Received 27th March 2026 , Accepted 17th April 2026

First published on 24th April 2026


Abstract

The discovery of stable, lead-free perovskite materials for photovoltaic applications is challenged by the vast chemical space of possible compositions and by the systematic inaccuracies inherent in high-throughput density functional theory (DFT) calculations. In particular, widely used semi-local functionals such as PBE are known to underestimate band gaps, while data-driven screening workflows often treat all machine learning predictions as equally reliable. In this work, we present an uncertainty-aware active learning framework for the screening of lead-free halide perovskites that explicitly distinguishes between reliable predictions and regions of limited model knowledge. By expanding the search space beyond ideal cubic perovskites to include distorted, vacancy-ordered, and mixed-anion structures, we intentionally address a more realistic and challenging materials landscape. An ensemble regression model is employed to predict DFT band gaps while quantifying epistemic uncertainty arising from data sparsity and model disagreement. To correct the systematic bias of PBE-calculated band gaps, we introduce a statistically validated, stratified PBE-to-experiment calibration scheme based on experimentally characterized benchmark compounds. This calibration aligns theoretical predictions with experimental trends without artificially improving predictive accuracy. The resulting screening reveals recurring patterns in candidate selection, including the frequent emergence of heavy d-electron halides, which we identify as potential false positives arising from functional limitations and feature-level abstractions. Rather than claiming definitive material discoveries, this study demonstrates how uncertainty quantification and active learning can be used to expose blind spots in conventional screening pipelines and to prioritize materials for higher-fidelity electronic structure calculations. The proposed framework provides a principled strategy for allocating computational and experimental resources in the search for lead-free perovskite photovoltaics.


1. Introduction

1.1 Lead-free perovskites and the limits of conventional screening

Metal halide perovskites have rapidly emerged as one of the most promising classes of photovoltaic materials, achieving power conversion efficiencies exceeding 26% within a decade of development.1 Their exceptional optoelectronic properties, combined with low-cost solution processability, have positioned them as strong contenders to complement or replace conventional silicon-based technologies. However, the most efficient perovskite absorbers rely almost exclusively on lead-based compositions, raising significant concerns regarding toxicity, environmental impact, and long-term regulatory compliance.2

Efforts to replace lead have led to the exploration of a broad range of alternative chemistries, including tin-, germanium-, bismuth-, and antimony-based compounds, as well as double perovskites and vacancy-ordered derivatives.3 While these substitutions alleviate toxicity concerns, they dramatically expand the accessible chemical and structural space.4 Beyond ideal cubic phases, real lead-free perovskites often exhibit octahedral distortions, reduced dimensionality, mixed anions, or ordered vacancies, all of which complicate both theoretical modeling and experimental validation.5

High-throughput DFT calculations have become a cornerstone of materials discovery in this context, enabling rapid evaluation of thousands of candidate compounds. However, the sheer size of the search space, combined with the computational cost of accurate electronic structure methods, necessitates the use of approximate functionals and simplified screening criteria. As a result, many screening pipelines operate at the edge of their physical validity.

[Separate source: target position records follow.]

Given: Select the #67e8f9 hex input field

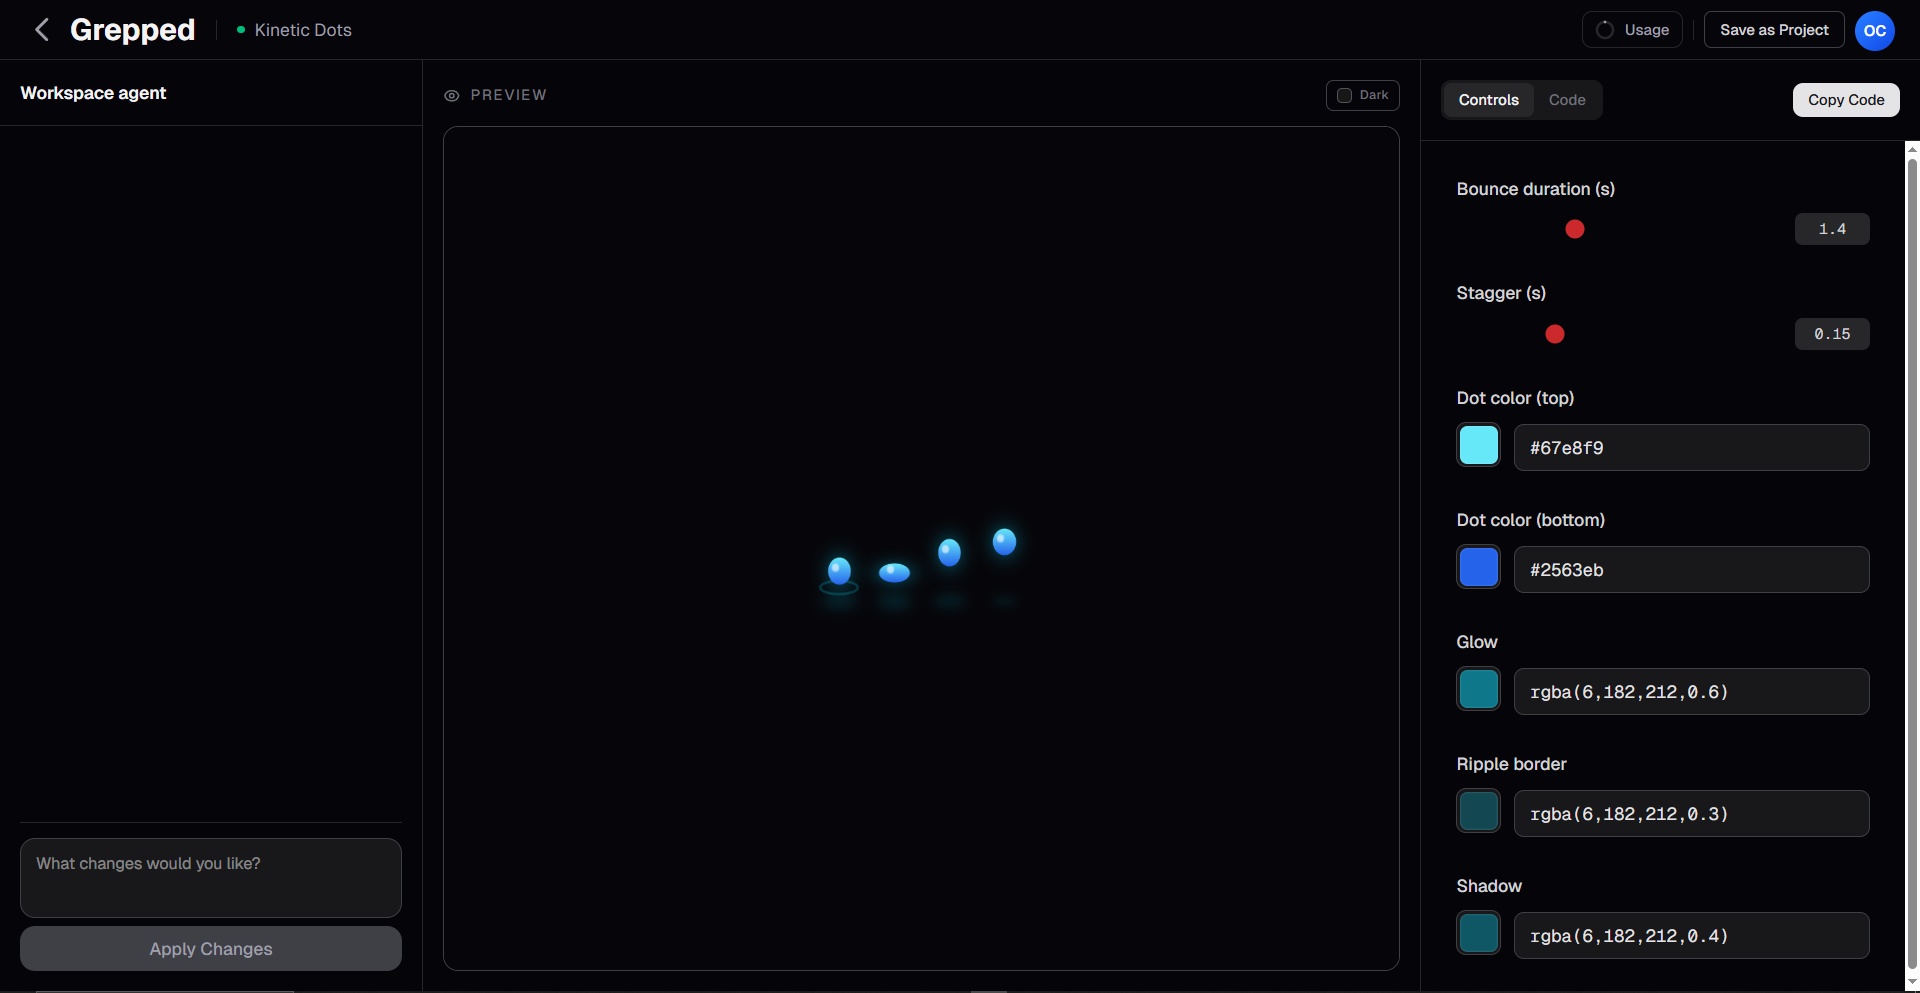Looking at the screenshot, I should coord(1691,447).
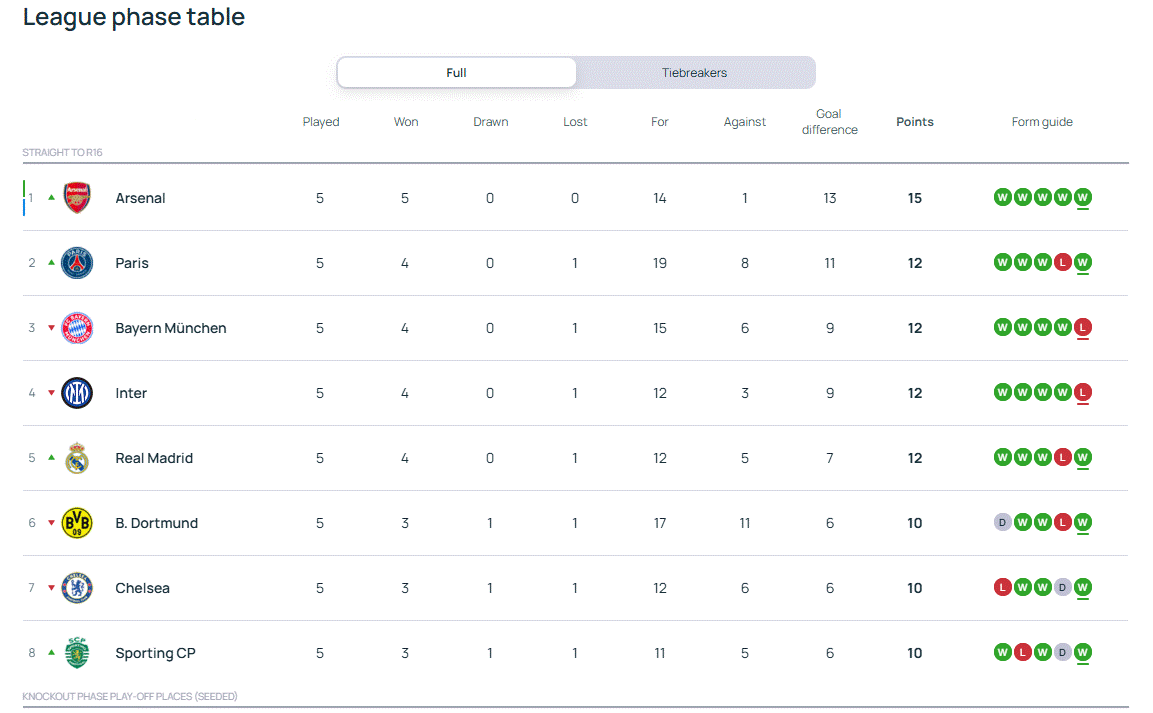1153x713 pixels.
Task: Open the Arsenal team name link
Action: [140, 198]
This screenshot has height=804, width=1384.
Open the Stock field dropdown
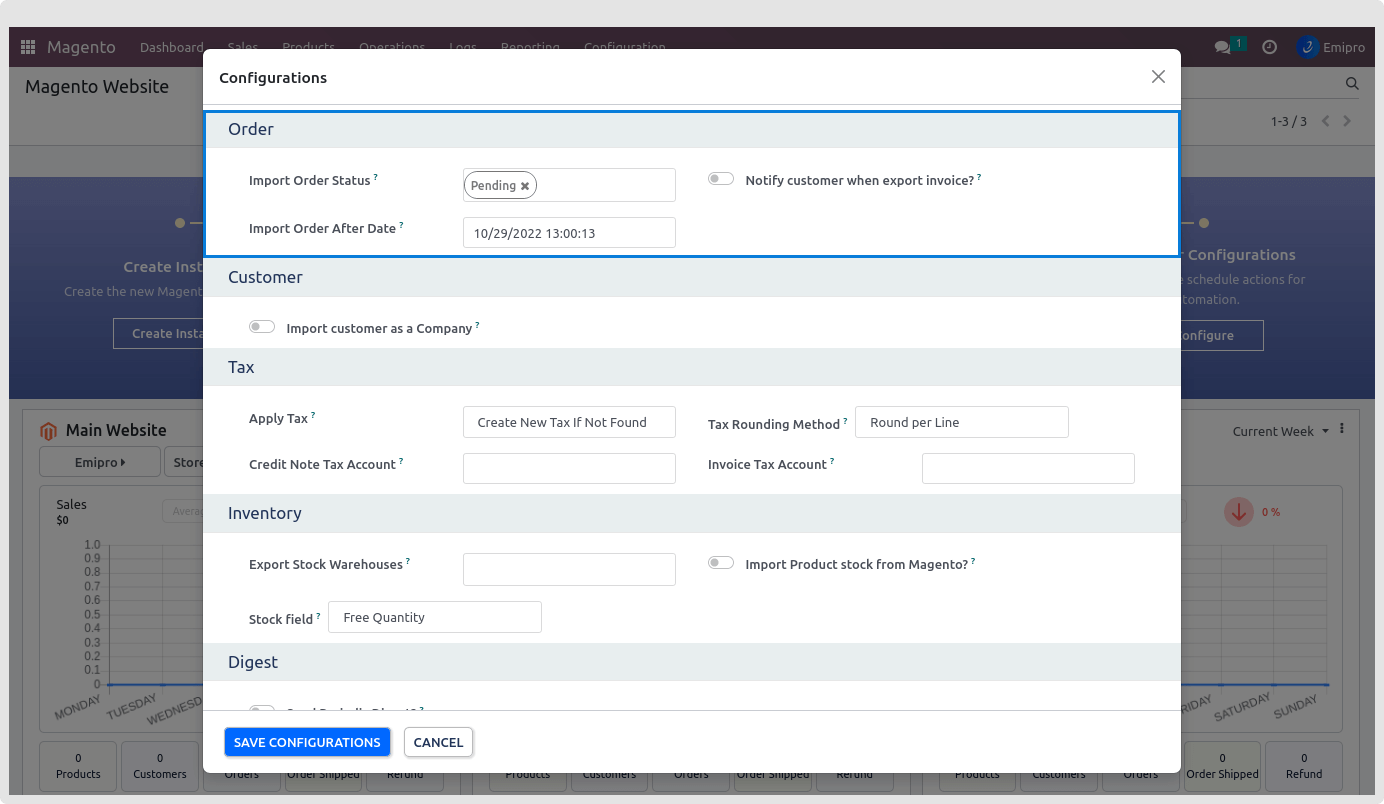tap(434, 617)
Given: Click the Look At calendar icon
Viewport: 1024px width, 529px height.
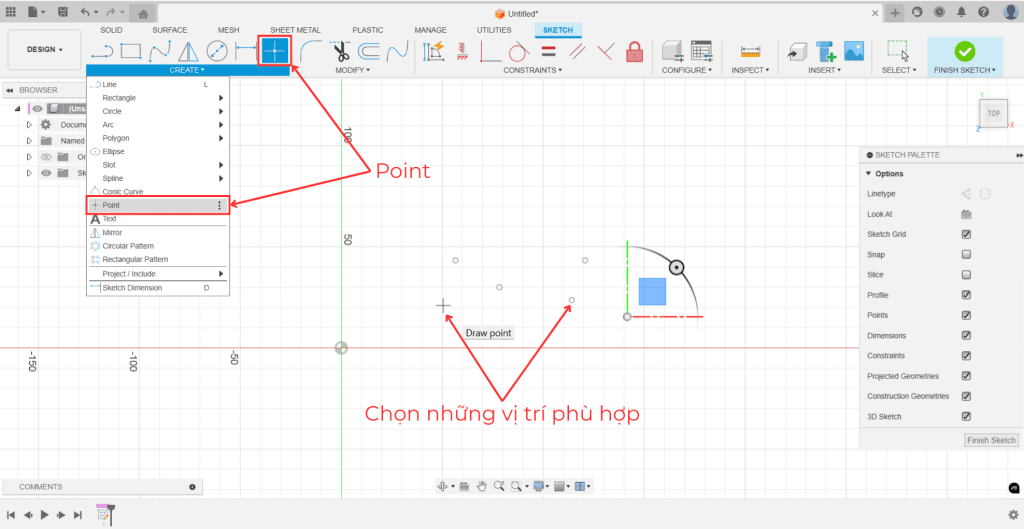Looking at the screenshot, I should click(x=966, y=214).
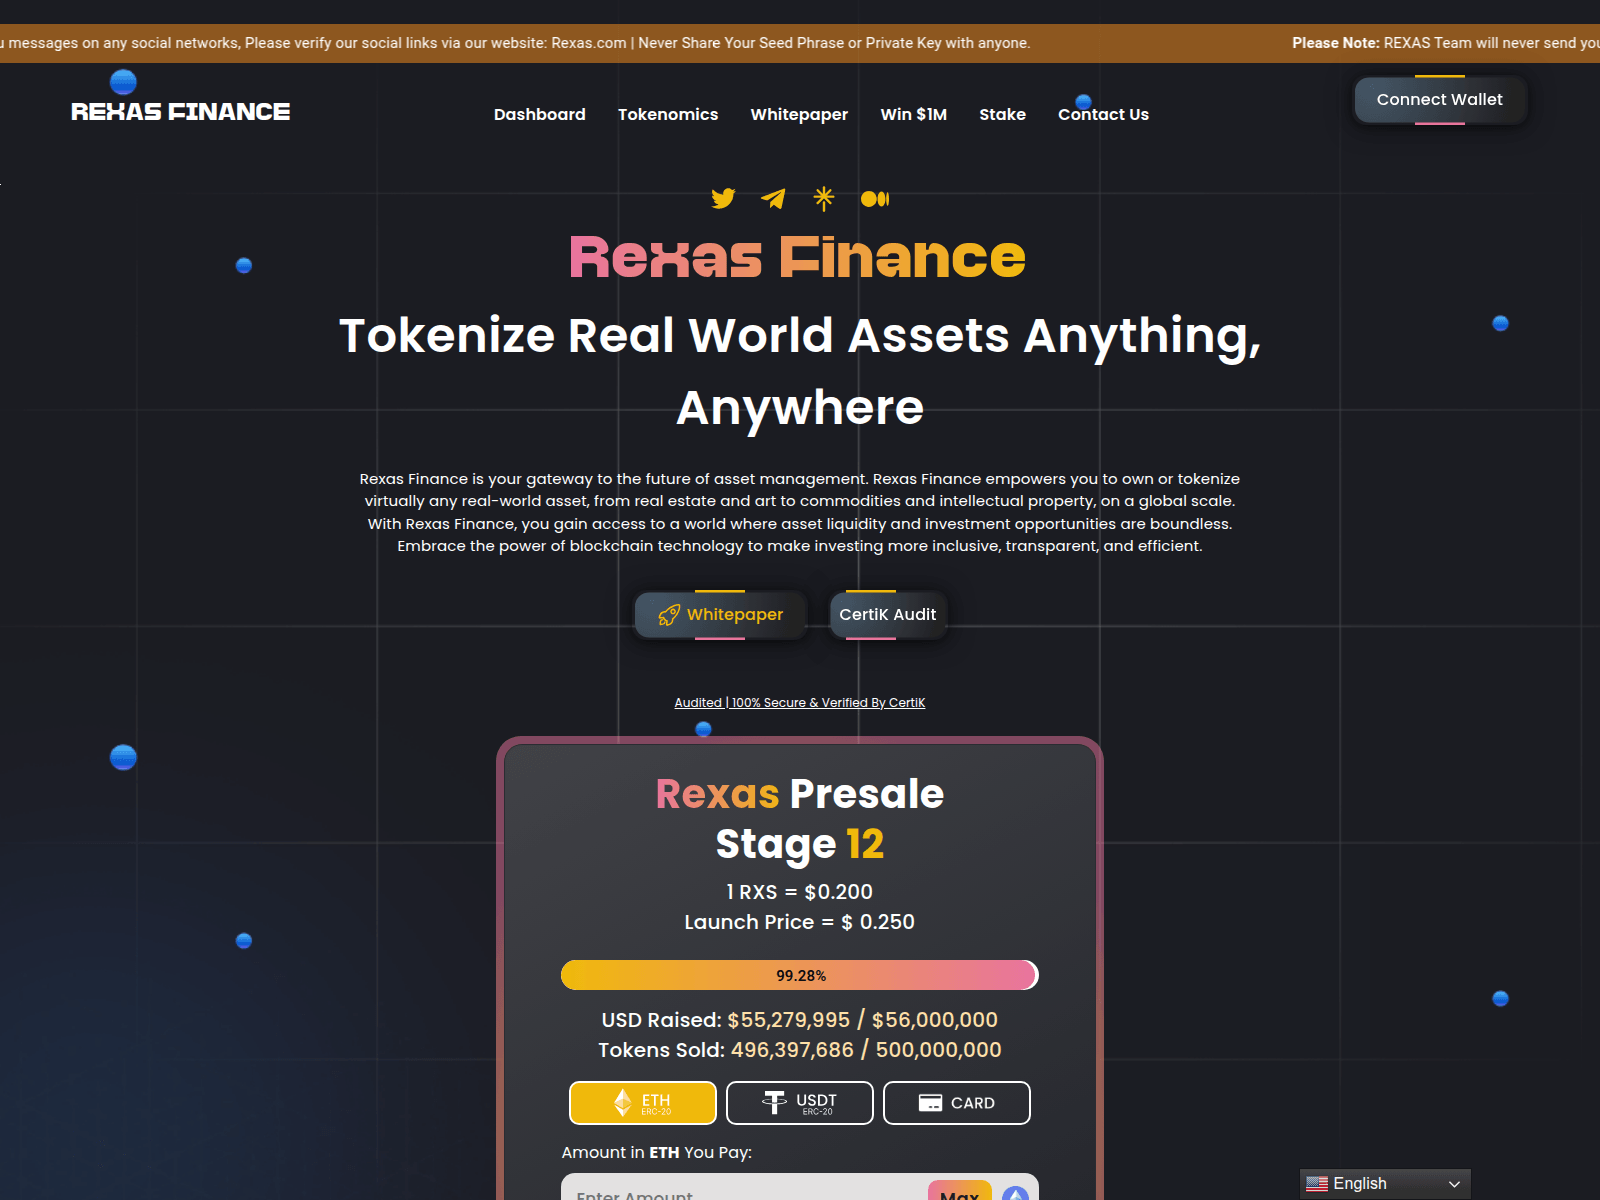
Task: Open the Twitter bird icon link
Action: [723, 198]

1.2 Systematic errors and overconfidence in data-driven workflows

A critical limitation of high-throughput screening is the systematic underestimation of band gaps by semi-local DFT functionals such as PBE.6 This bias is not random but highly structured, depending on chemical composition, orbital character, and the presence of heavy elements where spin–orbit coupling plays a dominant role.7 While this issue is widely recognized, many screening studies implicitly assume that relative trends remain meaningful, or that machine learning models trained on DFT data can compensate for these deficiencies.

Machine learning has indeed demonstrated remarkable success in accelerating materials discovery by learning nonlinear relationships between composition and target properties. However, most composition-based models lack explicit information about local coordination, orbital hybridization, or symmetry-driven selection rules.8 Consequently, these models may produce predictions that appear numerically reasonable while being physically misleading. More importantly, conventional screening workflows often lack mechanisms to identify when a prediction is unreliable due to data sparsity or extrapolation beyond the training domain.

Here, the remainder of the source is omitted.